[Brief] Among the entries below, please show each line that carries the word "help".

**** Supplied material ****

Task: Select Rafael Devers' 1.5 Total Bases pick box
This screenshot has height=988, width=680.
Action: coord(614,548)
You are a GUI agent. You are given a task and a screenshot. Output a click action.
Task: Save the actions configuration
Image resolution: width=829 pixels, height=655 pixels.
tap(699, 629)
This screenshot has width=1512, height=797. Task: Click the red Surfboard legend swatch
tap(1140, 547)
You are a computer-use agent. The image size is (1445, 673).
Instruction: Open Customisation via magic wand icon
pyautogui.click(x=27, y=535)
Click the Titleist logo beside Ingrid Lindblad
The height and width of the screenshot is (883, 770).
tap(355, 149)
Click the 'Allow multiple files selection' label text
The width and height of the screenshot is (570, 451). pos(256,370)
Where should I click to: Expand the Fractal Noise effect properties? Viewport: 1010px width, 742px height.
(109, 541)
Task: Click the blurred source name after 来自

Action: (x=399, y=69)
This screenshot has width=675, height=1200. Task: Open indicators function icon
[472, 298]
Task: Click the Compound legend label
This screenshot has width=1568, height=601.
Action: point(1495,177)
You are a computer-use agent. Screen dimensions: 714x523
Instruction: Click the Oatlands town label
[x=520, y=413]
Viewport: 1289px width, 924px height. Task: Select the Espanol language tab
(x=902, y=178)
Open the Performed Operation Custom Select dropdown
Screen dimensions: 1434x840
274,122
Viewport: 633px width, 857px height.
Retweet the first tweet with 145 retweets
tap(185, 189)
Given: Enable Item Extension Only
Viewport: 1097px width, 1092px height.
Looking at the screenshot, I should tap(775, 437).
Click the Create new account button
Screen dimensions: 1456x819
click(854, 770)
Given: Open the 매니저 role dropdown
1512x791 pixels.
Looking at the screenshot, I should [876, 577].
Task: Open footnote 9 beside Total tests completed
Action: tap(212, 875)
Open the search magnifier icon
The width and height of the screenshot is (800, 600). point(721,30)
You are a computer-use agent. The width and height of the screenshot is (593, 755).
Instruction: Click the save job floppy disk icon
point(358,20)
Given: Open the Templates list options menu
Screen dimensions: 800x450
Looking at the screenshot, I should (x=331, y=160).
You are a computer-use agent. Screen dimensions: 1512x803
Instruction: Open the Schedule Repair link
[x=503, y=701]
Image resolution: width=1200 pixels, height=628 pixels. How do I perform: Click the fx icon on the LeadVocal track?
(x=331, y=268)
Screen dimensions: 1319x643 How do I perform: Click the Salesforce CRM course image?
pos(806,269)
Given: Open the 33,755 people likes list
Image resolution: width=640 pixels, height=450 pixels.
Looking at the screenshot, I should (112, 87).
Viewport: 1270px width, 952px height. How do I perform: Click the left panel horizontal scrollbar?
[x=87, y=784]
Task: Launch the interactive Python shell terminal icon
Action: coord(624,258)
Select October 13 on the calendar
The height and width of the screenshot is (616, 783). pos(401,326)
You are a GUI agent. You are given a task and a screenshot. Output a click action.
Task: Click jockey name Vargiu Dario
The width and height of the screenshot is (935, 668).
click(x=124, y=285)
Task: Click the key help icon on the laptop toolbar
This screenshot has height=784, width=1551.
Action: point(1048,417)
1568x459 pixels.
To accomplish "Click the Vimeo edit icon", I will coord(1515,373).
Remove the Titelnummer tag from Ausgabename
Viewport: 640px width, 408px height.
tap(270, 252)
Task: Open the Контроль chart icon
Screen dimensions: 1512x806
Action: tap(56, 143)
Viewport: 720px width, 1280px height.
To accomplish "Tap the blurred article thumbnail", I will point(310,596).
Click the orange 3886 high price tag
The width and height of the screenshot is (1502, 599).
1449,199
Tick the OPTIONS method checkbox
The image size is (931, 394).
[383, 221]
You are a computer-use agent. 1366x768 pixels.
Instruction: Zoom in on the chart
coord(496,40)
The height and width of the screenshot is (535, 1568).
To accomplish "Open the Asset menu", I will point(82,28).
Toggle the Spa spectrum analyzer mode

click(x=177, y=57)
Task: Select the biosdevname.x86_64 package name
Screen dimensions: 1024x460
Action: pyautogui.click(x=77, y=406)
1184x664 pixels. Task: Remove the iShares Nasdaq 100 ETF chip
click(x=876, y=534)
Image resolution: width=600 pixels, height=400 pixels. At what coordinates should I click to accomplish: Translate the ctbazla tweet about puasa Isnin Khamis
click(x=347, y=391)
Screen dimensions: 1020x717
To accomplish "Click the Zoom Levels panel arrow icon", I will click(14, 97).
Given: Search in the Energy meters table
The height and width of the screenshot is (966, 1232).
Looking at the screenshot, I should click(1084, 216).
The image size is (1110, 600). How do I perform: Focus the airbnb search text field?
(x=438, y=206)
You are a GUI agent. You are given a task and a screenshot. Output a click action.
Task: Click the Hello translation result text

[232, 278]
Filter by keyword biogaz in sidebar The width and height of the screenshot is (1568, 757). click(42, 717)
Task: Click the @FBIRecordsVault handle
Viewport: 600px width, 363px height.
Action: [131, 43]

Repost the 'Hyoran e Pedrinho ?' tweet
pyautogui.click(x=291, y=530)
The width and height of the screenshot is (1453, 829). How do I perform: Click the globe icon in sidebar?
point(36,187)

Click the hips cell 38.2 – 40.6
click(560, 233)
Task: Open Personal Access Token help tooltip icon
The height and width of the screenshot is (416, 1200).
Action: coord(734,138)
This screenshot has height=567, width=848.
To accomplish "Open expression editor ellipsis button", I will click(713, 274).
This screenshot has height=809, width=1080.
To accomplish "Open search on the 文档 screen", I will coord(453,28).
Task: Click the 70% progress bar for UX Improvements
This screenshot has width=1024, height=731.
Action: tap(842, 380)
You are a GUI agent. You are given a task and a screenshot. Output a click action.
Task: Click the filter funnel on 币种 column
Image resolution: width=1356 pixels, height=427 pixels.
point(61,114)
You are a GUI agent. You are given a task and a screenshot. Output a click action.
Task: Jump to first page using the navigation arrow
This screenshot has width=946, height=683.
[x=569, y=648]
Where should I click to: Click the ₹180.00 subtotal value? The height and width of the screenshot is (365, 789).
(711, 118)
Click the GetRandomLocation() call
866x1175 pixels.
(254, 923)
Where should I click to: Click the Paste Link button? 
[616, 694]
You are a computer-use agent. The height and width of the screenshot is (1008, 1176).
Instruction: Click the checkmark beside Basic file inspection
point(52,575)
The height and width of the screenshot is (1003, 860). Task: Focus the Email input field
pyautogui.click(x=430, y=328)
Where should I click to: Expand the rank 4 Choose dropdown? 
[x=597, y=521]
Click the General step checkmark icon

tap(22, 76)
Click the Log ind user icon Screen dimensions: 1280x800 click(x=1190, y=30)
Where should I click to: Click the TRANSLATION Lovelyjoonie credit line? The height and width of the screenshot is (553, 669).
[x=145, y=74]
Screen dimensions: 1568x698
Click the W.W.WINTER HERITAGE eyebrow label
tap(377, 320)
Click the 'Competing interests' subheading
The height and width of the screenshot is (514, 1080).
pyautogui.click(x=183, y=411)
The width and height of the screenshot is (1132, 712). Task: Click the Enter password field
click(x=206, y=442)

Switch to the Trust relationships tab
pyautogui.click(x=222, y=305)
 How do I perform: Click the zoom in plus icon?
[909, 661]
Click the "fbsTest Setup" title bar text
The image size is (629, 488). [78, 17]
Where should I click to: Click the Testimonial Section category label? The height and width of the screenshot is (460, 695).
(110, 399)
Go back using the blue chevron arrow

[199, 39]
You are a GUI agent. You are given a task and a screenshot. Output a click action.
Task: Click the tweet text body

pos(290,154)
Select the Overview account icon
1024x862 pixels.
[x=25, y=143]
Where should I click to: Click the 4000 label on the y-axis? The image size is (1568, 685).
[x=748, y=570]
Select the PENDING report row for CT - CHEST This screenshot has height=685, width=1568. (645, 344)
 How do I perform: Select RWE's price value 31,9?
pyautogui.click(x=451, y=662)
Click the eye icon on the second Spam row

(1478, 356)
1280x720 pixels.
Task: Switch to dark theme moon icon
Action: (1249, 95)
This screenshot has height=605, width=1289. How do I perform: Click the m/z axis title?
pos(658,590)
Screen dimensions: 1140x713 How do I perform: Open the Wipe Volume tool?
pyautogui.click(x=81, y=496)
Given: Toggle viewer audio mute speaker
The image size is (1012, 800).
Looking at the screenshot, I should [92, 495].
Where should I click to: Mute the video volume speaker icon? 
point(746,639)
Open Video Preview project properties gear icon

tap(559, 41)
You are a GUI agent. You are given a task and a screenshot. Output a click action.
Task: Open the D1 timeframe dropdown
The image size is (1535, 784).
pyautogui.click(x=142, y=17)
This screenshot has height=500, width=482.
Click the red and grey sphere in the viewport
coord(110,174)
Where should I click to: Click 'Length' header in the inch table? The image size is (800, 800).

****

[Output below]
Task: Click the key help icon on the laptop toolbar
Task: Open Personal Access Token help tooltip icon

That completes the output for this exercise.